Mumsnet has become the first high profile British website to admit its users' personal data was accessed by hackers via the Heartbleed bug sweeping across the internet.
Hackers may have been able to see usernames, passwords and email addresses.
The site says: "It is possible that this information could then have been used to log in as you and give access to your posting history, your personal messages and your personal profile, although we should say that we have seen no evidence of anyone's account being used for anything other than to flag up the security breach, thus far."
Mumsnet also points out that despite its best efforts - like everyone else - it cannot give any cast-iron guarantees that its users' data are now safe, adding: "If there's one thing we've all learned from Heartbleed, it's that there may be security vulnerabilities out there that nobody knows about."
Heartbleed is caused by a flaw in OpenSSL, one of the ways users' data is scrambled as it's passed between online services.
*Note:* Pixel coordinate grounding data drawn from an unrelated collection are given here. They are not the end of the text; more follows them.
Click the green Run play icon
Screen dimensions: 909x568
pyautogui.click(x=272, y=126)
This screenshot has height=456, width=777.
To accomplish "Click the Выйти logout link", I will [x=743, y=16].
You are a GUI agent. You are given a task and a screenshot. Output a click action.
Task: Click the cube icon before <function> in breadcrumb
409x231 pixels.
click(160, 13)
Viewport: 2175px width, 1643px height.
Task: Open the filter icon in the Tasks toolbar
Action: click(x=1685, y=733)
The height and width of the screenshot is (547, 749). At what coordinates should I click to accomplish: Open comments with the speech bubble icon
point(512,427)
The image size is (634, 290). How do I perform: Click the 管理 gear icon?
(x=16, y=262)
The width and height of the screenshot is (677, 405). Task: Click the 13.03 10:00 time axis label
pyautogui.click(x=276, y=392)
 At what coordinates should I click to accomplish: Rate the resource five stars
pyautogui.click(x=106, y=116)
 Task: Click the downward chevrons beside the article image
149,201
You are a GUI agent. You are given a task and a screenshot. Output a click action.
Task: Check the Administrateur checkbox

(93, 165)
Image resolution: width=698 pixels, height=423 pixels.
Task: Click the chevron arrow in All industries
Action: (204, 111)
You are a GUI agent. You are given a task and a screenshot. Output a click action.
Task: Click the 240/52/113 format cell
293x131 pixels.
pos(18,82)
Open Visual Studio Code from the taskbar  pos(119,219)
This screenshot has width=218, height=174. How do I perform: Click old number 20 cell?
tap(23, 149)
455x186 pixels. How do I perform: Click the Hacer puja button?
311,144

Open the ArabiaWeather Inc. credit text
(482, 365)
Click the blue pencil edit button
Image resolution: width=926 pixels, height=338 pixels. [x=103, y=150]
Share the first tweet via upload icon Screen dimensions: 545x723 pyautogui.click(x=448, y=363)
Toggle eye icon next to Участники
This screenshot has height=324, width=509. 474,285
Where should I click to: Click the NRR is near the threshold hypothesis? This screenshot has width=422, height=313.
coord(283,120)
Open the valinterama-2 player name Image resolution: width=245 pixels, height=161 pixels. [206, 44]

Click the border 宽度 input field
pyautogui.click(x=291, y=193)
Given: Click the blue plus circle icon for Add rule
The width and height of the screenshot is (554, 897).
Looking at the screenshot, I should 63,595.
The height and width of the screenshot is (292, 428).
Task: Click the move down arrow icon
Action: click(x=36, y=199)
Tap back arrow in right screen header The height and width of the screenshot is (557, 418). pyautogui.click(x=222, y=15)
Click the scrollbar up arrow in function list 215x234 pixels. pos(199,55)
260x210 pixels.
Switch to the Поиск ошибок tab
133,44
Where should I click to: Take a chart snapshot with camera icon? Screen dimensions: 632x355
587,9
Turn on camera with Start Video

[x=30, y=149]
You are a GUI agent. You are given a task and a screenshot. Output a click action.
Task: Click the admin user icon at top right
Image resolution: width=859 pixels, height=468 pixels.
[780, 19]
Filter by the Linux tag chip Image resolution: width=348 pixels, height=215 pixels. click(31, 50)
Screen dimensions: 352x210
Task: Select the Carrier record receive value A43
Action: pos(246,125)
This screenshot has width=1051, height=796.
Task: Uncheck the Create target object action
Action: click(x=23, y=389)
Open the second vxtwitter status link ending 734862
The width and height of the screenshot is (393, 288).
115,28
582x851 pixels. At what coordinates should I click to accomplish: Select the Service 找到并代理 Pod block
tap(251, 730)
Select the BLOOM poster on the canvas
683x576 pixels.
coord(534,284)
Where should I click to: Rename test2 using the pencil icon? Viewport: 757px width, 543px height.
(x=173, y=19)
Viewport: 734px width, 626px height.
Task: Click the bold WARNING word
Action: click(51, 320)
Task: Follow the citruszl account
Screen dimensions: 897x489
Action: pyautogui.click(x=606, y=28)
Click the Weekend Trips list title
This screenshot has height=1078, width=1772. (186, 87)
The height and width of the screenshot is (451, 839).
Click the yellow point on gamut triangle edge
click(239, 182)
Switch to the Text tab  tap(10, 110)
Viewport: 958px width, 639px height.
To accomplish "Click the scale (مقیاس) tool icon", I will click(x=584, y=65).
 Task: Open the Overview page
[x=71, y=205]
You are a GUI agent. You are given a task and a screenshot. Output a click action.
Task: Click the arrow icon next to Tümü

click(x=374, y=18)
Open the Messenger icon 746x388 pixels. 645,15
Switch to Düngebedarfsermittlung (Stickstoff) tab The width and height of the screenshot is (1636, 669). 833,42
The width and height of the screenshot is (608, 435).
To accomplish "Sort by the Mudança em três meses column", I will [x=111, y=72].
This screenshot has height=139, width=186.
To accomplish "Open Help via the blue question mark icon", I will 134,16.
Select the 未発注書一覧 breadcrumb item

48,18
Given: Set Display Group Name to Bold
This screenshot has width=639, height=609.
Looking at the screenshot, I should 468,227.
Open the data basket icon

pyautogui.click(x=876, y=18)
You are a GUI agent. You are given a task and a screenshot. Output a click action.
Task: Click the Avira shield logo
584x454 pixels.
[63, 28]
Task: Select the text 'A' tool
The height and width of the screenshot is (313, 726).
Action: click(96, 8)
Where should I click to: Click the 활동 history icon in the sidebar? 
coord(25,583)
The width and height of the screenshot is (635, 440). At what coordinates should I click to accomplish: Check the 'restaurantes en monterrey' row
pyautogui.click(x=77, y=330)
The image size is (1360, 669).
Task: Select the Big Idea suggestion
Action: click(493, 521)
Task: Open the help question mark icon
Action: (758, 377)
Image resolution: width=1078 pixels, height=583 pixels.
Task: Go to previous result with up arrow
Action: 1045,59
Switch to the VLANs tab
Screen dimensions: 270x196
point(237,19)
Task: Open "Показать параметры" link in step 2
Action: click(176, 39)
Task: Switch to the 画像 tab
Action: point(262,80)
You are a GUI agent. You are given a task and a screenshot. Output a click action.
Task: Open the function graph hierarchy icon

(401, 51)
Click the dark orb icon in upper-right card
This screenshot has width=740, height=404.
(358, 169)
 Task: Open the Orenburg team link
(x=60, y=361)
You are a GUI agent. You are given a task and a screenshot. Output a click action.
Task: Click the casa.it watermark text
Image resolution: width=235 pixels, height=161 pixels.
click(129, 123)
In short, the Heartbleed bug unscrambles the data, allowing hackers to see it in full.
At the same time, Canada's tax agency has also had to admit a data breach due to Heartbleed.
The Canada Revenue Agency acted swiftly, putting a SSL patch to fix the bug last Tueesday, but it apparently came too late.
A message on its homepage reads: "The CRA has been notified by the Government of Canada's lead security agencies of a malicious breach of taxpayer data that occurred over a six-hour period.
"Based on our analysis to date, social insurance numbers of approximately 900 taxpayers were removed from CRA systems by someone exploiting the Heartbleed vulnerability."
Anyone affected will get credit protection services "at no cost".
Some 500,000 sites are thought to be at direct risk from Heartbleed.
The bug allows attackers to "eavesdrop on communications, steal data directly from the services and users and to impersonate services and users", and the digital media industry appears to have been caught off guard in a big way.